In a survey of approximately 600 South Carolina residents, a majority said they didn’t fully understand what compliance rules that state has to follow to keep their data safe and were very worried about the general safety of their information. They also criticized the state for the way the situation had been handled and the lack of communication since the breach.
Approximately 85 percent of the respondents said they did not know what changes they had to make, if any, in order to file next year’s income taxes electronically. About 72 percent said they normally filed returns online, and said the state had not given them any new rules or requirements about e-filing. Interestingly enough, only 52 percent of the respondents said they were uncomfortable at the prospect of filing electronically going forward.

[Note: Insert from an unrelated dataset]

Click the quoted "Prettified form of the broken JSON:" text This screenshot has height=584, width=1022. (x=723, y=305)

The fact that “affected individuals do not understand what they need to do in order to ensure their personal information is safe or what steps to take if it has been compromised” was telling, Rick Dakin, CEO and co-founder of Coalfire, said in a statement.

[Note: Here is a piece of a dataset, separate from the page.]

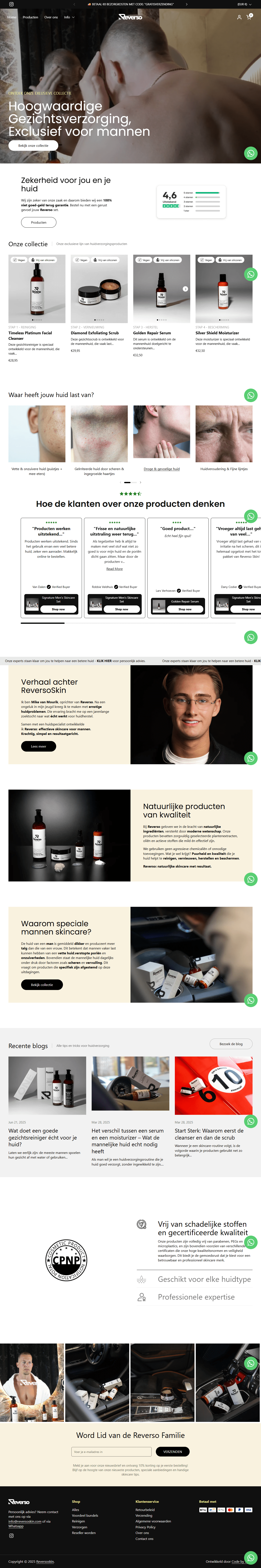Open WhatsApp chat bubble on the hero image
Screen dimensions: 261x1568
coord(251,153)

More than 60 percent said they signed up for one year’s worth of credit monitoring the state offered after the breach, but felt it was not sufficient. Many felt the state should offer a longer monitoring duration or memberships to a full credit protection service such as Lifelock, because the thieves could easily wait out the year before using the stolen information. A few thought new Social Security numbers should be issued.
The lack of information about what to do after the breach angered many of the residents. “Information was never sent out to the people this would impact- we, as a state, were told to look it up ourselves. Additionally, if you are not vigilant in looking up information, you don’t know what to do or what should happen next,” a participant wrote on the Coalfire survey. Another said the state should have provided face-to-face or over-the-phone options, or even a dedicated website suggesting what they should be doing to safeguard their identity.
The state also did not do a good job informing the affected residents in the first place, respondents said. South Carolina discovered the breach Oct. 20 but waited a week before publicly acknowledging what had happened. Nearly three-quarters of the respondents said they heard about the breach from widespread media coverage, and only three percent said they found out about the breach after receiving the notification letter from the state.
Residents also wanted to know what the government is going to do to make sure such a breach wouldn’t happen again. “It is worrisome that a IRS site was not hack proof,” a respondent wrote in the survey.
“One key finding is that while citizens realize they are not experts on data security, they fully expect agencies such as state governments to safeguard their personal information,” Dakin added.
About a third of the residents said they think about the safety of their personal data, and two-thirds said there were more upset about this breach than similar incidents at other organizations. They were concerned about the fact that some of the affected victims were children, since their information was listed on tax returns as dependents.
More than 90 percent of the survey participants said they were aware their personal data may have been among the state income filings that were breached last year. The majority, or 85 percent, of the respondents, had never been a victim of identity theft in the past.